In law school, I earned the respect of professors and served on the editorial board of The Yale Law Journal. My most instructive and inspiring experience during law school was working at the National Association for the Advancement of Colored People (NAACP) Legal Defense and Educational Fund (LDF). There I had the good fortune of meeting an array of wonderful attorneys, including Jack Greenberg, who offered me a position at LDF. I would have accepted the offer but for the intervention of James Vorenberg, dean of Harvard Law School. He called me near the end of my final year at Yale to ask whether I had considered a career in legal academia. I told him that I had not but that I was open to thinking about it. Dean Vorenberg invited me to Harvard to talk with him, and I did so on several occasions during the postgraduate years when I served as a law clerk for Judge J. Skelly Wright of the United States Court of Appeals and Justice Thurgood Marshall of the United States Supreme Court.
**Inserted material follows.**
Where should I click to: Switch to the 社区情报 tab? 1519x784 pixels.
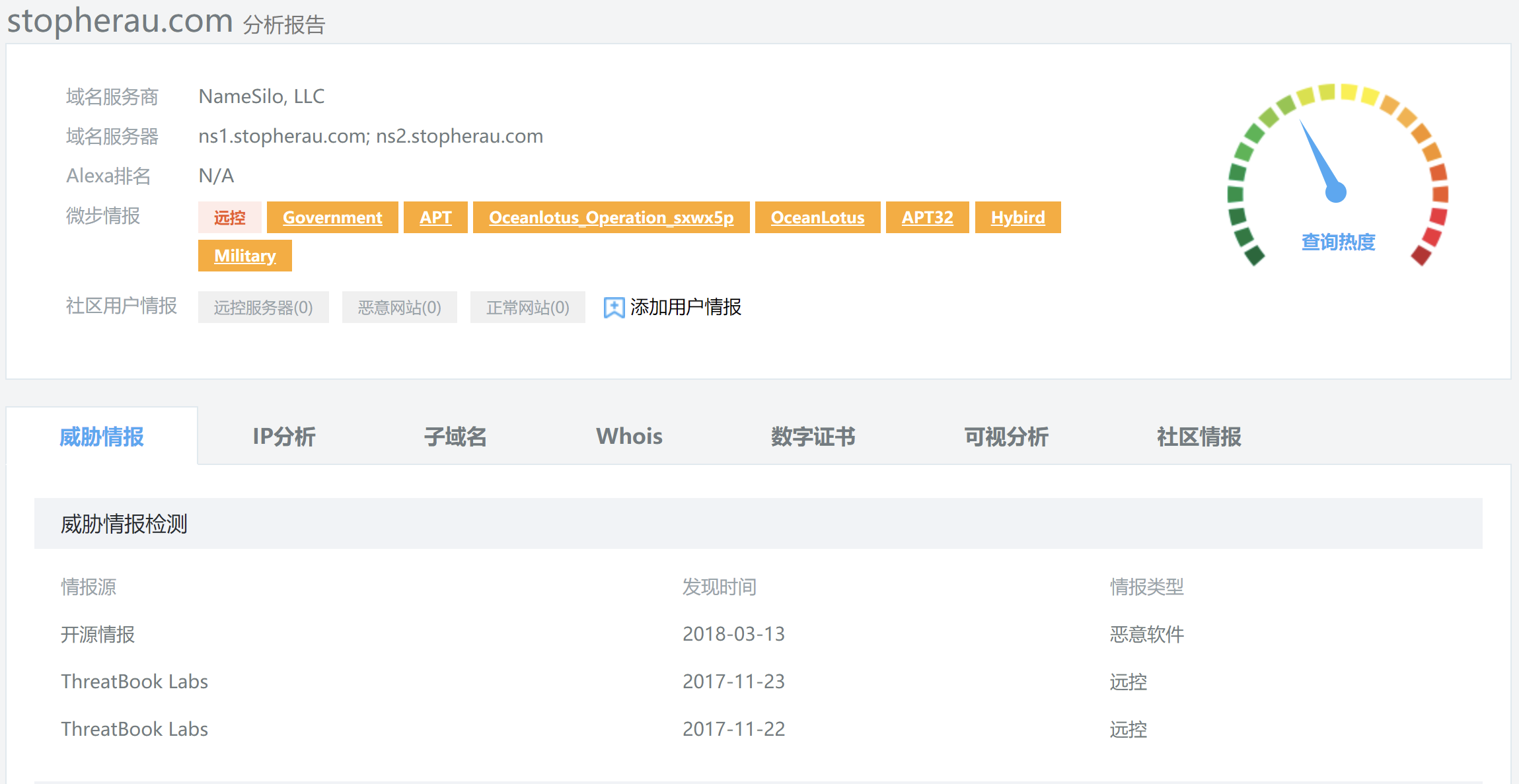[1199, 437]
Vorenberg and his colleagues convinced me that a career as a law school professor would be fun and fulfilling.
This recruitment was highly unusual. Rarely does Harvard seek to persuade someone to apply for a faculty position. Dean Vorenberg and his colleagues did so in my case because influential professors at Yale had touted me, because I had written essays that appeared in a number of national publications, and because of the prestige in academic circles of the judges for whom I was clerking. They also took extra steps to recruit me because they wanted to add some color to a faculty that, in the mid-1980s, included only one African American and no Latinos, Native Americans, or Asian Americans. During the two years before my arrival, in 1984, the campus had been beset by highly publicized protests in which a substantial number of students and a small number of faculty members accused the law school administration of discriminating against minority academics of color or failing to reach out sufficiently to recruit them.
Affirmative action played a role not only in eliciting my candidacy; it played a role, too, in the ultimate determination to make me an offer. Was I “qualified”? Sure, I was. Indeed, I was highly qualified. But so, too, were still stronger candidates, probably all of whom were white. Top law schools search not merely for those who are highly qualified; they search for the most outstanding among the best qualified. I doubt that I measured up to that standard. To obtain an offer, I needed and received a boost from affirmative action. A race-sensitive desire to assist a promising black scholar, along with my own hard-earned skills and credentials, helped me gain admission to a faculty that otherwise would probably have been outside my reach.
Affirmative action has also buoyed my professional career. In 1998, I was inducted into the American Academy of Arts and Sciences and the American Philosophical Society, two of the country’s most prestigious honorific academic societies. By that point I had built a record of which I could justly be proud, including articles in leading law reviews and an award-winning book. Still, racial considerations explain in part why I was honored ahead of others, senior to me, who had deeper, more distinguished records than mine. Having snubbed outstanding black scholars in previous eras, the American Academy and similar organizations are using blacks like me to make amends and to serve other functions.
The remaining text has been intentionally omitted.